TEXT PASSAGE:
There was a time when going to the bathroom was a pretty simple and uncontroversial process.
And yes, I will use the term bathroom. When they put comfy sofas in there, it can be a "rest" room. But wait, you don't take baths in there, either, hopefully.
Lavatory sounds like a place where scientists are discovering something. In England it's a "loo," in Scotland "bog," in Canada "washroom," elsewhere "powder room" or WC (water closet). Use those here, and people won't have a clue what you're looking for.
I'm sure it's not politically correct to call it a "john," either. I suppose there is a vast support group somewhere for sensitive guys traumatized because they share their name with port-a-pottys.
I think when I was little my parents called the family facilities "the oval office." Mom was not a fan of Dick Nixon, apparently. To this day, when I hear a political debate, I'm suddenly moved to run for the toilet.
Once upon a time, there were doors marked "men" and "women" on public bathrooms, and everybody more or less knew where they were supposed to go, to, well, "go."
A while back, someone decided that was discriminatory against people who don't speak the language (though if you were going to another country, isn't "bathroom" the first translation you would look up?)
So then, we had politically correct symbols. A little stick Flat Stanley and a little stick woman shaped like a triangle. What is that - a poodle skirt? A kilt? A ballet tutu? Is it a bathroom intended for the fashion-challenged?

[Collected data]
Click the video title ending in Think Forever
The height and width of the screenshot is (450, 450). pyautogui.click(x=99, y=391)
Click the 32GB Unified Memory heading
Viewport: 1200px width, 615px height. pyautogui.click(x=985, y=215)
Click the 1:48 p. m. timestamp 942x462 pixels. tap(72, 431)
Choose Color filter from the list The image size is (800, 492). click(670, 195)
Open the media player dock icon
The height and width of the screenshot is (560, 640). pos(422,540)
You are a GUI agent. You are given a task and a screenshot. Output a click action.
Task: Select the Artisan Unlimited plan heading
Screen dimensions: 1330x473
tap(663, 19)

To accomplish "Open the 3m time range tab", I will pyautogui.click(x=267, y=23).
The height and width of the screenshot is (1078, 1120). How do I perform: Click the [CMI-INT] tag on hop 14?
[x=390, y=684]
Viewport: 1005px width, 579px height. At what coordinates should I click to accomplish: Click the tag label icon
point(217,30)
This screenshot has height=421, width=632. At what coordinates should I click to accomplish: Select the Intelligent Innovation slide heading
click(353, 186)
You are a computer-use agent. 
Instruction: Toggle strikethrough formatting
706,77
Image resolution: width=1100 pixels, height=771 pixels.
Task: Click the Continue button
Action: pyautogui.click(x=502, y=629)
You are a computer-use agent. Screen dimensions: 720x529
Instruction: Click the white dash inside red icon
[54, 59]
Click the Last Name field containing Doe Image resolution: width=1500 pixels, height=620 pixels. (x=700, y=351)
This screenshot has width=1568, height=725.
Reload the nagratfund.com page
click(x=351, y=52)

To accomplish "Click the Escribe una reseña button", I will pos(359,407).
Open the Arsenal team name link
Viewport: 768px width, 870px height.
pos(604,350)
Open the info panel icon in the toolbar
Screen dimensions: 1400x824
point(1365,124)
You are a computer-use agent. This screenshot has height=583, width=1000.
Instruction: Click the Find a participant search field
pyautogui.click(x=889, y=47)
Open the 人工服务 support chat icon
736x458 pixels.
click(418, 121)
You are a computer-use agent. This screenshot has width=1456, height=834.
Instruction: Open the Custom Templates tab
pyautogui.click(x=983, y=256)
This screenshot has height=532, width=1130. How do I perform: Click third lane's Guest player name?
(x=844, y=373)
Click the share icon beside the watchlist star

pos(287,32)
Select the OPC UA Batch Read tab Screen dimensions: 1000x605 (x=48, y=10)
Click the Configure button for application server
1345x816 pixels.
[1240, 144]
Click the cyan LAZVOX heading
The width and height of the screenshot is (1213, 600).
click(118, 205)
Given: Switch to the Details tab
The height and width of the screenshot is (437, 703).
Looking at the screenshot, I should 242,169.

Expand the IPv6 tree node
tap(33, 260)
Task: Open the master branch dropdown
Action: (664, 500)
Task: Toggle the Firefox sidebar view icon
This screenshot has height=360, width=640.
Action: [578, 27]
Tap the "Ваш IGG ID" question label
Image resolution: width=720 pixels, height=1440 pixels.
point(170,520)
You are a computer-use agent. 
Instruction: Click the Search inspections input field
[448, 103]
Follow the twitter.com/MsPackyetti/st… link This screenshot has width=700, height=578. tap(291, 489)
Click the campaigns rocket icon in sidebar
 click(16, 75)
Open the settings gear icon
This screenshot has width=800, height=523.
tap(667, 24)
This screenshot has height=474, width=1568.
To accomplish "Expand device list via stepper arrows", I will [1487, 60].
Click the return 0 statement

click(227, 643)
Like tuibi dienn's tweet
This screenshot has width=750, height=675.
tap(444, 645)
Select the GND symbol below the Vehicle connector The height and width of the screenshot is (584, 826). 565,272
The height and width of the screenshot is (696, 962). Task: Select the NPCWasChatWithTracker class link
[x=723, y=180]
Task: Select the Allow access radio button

EXERCISE REQUIREMENTS:
1. Repeat the essay about bathroom names word for word, from "A while back, someone" to "for the fashion-challenged?".
2. Carry on the essay about bathroom names from the point where it stops.

OUTPUTS IN ORDER:
1.
A while back, someone decided that was discriminatory against people who don't speak the language (though if you were going to another country, isn't "bathroom" the first translation you would look up?)
So then, we had politically correct symbols. A little stick Flat Stanley and a little stick woman shaped like a triangle. What is that - a poodle skirt? A kilt? A ballet tutu? Is it a bathroom intended for the fashion-challenged?

2.
I've seen places use the international male and female symbols, and of course, country bars insist on something like "buckaroos" and "cowgirls." (Or at Outback Steakhouses, "Blokes" and "Sheilas".)
Personally, I think symbols of a nut and bolt would do the trick. If you couldn't figure that out, you shouldn't be out of the house.
Now, things have become even more confusing.
In addition to men's and women's, you have "family bathrooms" with four two little stick figures added - which I think means not that the whole family must relieve itself as a unit, but that there's a diaper changing station there.
There's also the disability-accessible restroom. And the unisex restroom (generally in places where there is room for only one) where they just put every symbol they can think of on the door and add a good lock.
Some are fitted with handy accessories (like machines full of condoms and gum, products chewers will want to take care not to confuse.) There's something wrong with people who go to a bathroom to do their shopping.
Bathrooms also used to have a roll of toilet paper. To save on janitor pay, someone invented the satanic devices that enclose the paper and supposedly feed down a new roll when needed. Of course, the loose edge always sticks to the roll, so, you break your fingers trying desperately to get up in there to coax some TP down. And when you do, no matter how slow and careful you go, it rips and you're always left with a useless third of a square of single-ply.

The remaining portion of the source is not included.